++++ Extracted records ++++
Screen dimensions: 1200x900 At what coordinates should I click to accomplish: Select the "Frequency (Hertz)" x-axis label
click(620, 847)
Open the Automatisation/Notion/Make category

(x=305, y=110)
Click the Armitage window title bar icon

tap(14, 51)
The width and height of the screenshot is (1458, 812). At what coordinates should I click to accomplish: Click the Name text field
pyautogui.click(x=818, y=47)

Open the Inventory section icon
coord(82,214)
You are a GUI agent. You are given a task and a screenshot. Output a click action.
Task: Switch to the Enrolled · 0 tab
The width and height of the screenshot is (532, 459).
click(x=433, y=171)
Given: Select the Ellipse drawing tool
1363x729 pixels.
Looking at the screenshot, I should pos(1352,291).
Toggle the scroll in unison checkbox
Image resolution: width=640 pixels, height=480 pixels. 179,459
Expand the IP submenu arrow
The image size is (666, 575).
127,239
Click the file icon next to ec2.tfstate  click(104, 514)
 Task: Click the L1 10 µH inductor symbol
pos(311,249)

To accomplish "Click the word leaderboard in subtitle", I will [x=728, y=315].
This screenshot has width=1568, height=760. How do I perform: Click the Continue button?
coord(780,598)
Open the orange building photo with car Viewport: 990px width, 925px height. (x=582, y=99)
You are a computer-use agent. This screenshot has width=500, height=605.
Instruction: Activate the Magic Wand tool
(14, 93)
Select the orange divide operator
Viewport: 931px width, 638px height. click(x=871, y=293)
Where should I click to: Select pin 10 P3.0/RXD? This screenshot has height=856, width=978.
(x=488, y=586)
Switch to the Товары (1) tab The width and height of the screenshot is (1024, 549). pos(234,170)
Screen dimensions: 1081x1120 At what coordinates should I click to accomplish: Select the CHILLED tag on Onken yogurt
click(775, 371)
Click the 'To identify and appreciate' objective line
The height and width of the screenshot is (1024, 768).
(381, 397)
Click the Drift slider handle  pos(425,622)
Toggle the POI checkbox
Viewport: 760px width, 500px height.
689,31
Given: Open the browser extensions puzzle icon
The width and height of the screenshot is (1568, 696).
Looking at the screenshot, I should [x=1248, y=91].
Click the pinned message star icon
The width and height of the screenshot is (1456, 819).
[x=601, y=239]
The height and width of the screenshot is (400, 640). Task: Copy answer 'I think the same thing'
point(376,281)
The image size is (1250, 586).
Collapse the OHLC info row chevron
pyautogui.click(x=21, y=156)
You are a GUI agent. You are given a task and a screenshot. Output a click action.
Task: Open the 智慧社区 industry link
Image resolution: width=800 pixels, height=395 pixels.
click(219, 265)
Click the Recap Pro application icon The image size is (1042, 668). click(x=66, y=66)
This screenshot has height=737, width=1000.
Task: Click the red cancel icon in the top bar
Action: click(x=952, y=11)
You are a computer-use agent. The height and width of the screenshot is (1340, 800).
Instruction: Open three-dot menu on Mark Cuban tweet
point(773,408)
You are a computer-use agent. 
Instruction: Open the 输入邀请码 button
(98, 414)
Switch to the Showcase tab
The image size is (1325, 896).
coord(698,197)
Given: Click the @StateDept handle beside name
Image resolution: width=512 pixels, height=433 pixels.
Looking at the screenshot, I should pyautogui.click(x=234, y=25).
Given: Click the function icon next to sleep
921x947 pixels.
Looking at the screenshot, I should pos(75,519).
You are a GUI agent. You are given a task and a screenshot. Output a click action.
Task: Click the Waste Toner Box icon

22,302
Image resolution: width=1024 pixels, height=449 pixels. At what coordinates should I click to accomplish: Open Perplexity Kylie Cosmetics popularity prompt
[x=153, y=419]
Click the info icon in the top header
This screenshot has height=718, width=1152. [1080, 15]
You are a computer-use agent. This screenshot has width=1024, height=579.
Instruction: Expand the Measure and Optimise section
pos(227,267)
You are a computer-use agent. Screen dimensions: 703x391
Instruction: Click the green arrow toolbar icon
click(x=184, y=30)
++++
Task item: Number of lines above with the word "computer": supply it alone.

Solution for this task: 5